Thank you, Charlie. How would you handle the following situation? We purchase a leather hide that we then ship to a vendor to cut in pieces to our specifications. That vendor (or another) then sews those pieces together to create a sub-assembly that we then use to build up multiple chairs. We would like the cost of the components of the leather per chair and the cost of the cutting and sewing to be reflected in the COGS per chair. It would seem that we should issue a build for “outsourced cutting and sewing” on the hide, to record that we no longer have the hide, and then upon receipt of the sewn pieces, build the sub-assembly from the “outsourced” assembly and add prices for the cutting and sewing as service items. But then how to classify the service expense when the PO is issued to the vendor, and we receive the items and pay the bill? Wouldn’t that be double counting?

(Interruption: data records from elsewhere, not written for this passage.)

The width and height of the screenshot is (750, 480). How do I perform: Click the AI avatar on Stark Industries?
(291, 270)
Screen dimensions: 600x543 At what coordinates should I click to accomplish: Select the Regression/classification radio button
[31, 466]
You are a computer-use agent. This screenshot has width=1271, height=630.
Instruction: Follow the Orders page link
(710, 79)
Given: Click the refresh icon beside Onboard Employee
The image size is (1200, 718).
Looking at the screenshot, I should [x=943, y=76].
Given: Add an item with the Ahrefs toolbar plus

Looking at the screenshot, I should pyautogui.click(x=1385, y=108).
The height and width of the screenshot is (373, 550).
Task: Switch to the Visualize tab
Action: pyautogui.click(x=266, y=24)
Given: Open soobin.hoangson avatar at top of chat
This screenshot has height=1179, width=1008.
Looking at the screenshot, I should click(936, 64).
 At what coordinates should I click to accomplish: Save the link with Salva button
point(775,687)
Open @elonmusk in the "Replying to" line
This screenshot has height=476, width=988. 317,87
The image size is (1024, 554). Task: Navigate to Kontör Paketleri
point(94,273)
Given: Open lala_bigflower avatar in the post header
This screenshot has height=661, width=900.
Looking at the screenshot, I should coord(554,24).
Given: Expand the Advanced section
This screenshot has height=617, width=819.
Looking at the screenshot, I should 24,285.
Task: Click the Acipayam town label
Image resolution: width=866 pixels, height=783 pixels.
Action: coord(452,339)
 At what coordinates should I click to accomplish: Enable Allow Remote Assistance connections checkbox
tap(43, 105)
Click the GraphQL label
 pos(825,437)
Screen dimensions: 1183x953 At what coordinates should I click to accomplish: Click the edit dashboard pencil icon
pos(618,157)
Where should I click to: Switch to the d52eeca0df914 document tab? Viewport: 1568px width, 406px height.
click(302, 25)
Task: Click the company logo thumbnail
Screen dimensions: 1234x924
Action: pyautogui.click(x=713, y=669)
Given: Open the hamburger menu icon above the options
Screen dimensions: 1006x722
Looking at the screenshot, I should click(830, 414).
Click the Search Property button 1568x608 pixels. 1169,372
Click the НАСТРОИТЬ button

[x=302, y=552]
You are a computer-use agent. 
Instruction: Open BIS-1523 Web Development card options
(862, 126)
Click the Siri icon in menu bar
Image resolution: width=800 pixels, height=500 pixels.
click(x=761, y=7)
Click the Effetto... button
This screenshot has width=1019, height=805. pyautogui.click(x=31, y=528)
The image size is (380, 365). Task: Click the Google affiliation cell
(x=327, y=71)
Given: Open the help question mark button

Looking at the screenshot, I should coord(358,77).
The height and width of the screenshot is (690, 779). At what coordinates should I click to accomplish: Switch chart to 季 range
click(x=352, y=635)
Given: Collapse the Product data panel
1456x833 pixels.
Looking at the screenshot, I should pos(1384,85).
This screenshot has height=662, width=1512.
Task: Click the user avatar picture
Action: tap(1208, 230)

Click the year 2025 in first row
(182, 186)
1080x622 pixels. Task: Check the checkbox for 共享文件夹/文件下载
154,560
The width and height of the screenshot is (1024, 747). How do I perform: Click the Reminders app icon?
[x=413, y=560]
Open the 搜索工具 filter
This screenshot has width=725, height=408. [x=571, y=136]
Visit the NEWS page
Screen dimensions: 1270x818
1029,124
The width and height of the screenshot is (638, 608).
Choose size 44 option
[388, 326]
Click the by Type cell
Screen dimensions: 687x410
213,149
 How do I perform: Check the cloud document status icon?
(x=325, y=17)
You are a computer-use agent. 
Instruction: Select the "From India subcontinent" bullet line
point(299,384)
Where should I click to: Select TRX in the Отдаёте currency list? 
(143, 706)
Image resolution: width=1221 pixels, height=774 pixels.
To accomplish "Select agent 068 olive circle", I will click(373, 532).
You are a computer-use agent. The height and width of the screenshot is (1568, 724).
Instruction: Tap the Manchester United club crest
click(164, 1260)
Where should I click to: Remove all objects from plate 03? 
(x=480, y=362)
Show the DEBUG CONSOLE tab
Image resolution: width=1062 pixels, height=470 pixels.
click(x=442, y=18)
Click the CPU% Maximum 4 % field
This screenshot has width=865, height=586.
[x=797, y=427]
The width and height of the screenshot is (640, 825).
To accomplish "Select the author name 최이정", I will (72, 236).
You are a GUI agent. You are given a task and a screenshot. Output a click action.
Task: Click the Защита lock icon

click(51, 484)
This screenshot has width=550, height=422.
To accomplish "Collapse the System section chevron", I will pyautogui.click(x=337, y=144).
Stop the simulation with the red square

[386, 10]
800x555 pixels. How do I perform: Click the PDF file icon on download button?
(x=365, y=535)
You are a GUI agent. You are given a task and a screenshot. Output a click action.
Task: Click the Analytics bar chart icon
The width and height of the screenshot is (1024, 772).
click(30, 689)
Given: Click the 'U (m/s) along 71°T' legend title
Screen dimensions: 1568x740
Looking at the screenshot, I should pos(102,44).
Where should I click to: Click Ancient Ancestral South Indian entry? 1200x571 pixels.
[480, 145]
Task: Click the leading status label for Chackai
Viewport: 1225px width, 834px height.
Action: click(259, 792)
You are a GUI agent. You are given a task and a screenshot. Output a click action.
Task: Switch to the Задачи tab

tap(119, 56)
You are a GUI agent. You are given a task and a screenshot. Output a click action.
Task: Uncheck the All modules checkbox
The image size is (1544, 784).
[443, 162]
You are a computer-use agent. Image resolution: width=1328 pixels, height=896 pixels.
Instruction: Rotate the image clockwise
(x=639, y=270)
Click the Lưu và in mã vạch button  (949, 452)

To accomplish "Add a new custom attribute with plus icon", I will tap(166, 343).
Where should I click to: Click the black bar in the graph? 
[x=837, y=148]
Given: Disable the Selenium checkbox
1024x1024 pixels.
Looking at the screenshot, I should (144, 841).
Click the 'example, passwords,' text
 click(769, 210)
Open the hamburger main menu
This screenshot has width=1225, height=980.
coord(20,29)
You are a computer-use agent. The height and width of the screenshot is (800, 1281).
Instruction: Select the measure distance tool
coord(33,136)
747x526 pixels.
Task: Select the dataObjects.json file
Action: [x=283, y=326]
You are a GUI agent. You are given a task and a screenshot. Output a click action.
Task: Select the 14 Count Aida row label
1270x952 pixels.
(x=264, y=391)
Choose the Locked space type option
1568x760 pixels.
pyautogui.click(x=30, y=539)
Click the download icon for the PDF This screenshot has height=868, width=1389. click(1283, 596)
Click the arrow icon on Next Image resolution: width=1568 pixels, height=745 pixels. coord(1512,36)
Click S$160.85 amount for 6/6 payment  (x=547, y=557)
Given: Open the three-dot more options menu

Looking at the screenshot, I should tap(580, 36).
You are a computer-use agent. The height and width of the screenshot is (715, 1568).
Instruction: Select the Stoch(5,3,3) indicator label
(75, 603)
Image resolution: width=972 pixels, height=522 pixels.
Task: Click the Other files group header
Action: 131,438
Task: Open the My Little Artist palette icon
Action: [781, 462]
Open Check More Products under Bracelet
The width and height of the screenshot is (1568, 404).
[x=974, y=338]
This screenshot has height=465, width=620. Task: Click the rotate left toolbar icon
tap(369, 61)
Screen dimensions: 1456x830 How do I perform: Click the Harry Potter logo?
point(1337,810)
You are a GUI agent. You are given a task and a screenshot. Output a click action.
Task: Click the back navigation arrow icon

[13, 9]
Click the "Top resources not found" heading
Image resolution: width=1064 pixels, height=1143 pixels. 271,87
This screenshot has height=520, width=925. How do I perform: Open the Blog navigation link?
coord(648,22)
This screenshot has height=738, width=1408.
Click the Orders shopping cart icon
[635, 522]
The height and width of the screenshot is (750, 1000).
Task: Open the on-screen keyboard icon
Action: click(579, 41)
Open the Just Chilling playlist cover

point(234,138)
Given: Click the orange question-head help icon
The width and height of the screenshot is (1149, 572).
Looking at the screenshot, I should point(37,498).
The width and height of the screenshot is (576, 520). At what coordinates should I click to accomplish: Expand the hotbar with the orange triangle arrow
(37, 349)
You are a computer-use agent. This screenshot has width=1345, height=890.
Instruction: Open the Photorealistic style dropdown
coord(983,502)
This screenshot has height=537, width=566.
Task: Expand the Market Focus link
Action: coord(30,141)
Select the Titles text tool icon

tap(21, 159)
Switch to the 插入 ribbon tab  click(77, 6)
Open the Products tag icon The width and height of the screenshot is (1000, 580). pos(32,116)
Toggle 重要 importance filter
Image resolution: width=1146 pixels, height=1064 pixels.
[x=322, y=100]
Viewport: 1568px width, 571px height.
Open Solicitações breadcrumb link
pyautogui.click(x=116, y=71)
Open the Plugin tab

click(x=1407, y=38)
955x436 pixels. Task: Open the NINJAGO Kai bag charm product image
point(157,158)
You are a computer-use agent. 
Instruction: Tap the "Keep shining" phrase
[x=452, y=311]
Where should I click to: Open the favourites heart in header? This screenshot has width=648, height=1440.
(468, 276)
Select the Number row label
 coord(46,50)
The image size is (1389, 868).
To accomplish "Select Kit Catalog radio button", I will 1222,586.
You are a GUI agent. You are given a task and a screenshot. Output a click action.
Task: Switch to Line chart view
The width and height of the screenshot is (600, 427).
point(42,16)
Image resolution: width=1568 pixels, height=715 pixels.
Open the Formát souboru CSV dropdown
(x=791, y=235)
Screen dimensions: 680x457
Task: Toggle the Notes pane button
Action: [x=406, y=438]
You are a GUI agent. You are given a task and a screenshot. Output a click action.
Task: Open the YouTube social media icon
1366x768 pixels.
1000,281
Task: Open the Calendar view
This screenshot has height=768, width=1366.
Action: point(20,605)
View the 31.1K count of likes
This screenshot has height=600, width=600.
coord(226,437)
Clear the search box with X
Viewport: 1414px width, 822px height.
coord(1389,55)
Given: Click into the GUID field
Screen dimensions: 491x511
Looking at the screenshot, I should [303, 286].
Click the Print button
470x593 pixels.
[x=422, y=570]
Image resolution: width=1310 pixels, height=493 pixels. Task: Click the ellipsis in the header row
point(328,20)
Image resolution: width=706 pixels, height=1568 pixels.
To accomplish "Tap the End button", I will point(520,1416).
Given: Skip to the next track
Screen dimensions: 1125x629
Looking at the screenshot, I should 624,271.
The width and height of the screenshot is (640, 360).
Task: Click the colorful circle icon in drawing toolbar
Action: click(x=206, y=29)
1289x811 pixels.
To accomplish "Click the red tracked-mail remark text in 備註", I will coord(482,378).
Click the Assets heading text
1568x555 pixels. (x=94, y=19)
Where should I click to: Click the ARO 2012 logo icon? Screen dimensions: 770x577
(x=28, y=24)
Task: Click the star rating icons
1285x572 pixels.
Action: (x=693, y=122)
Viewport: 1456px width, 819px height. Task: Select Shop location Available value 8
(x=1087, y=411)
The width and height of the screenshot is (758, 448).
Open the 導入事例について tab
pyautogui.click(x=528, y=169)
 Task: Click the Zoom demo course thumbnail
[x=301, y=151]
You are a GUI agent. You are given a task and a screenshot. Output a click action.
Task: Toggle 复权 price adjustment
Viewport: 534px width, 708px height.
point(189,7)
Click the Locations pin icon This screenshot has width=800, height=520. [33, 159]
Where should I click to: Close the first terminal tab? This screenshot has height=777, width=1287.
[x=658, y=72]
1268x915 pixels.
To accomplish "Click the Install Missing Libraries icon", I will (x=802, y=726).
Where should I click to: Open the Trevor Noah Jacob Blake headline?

Michael, take a look at the information in this article: http://www.sleeter.com/blog/2011/02/item-types-in-a-quickbooks-bill-of-materials/
If you use a service item, if you pay for the service that posts the cost to the account. When you use that same service item in the BOM, it will pull the cost out of the account and put it into the asset cost of the assembly.
Got it. Thanks!
Charlie,
A very good article. As you mention there are several situations and inventory is owned “unless you have a contract stating otherwise.” Here’s my situation. We use a contract manufacturer who places all orders for materials, manufactures it and we purchase the finished good and then resold. We don’t own the inventory until we purchase it which is when we ship the product (it’s a passthru). What I want to be able to do is have costed BOMs and inventory tracking WITHOUT having the inventory show up on the books as owned inventory. Do you have any suggestions?
We’re using QB Enterprise Solutions 11.0 Mfg & Whlsale
Thanks!
Tara, I’m not sure that I have all the facts here. From what it sounds like, this is a situation that isn’t covered by this article. The manufacturer owns all the materials and is responsible for creating the assembly. You are just buying the assembly from them, as a single product. You can create that purchased assembly as an inventory assembly item, and you can give it a BOM that you can use for costing and management purposes, but you are not going to do a “build” with it. You just treat it as an inventory part. At least that is what it sounds like from your description.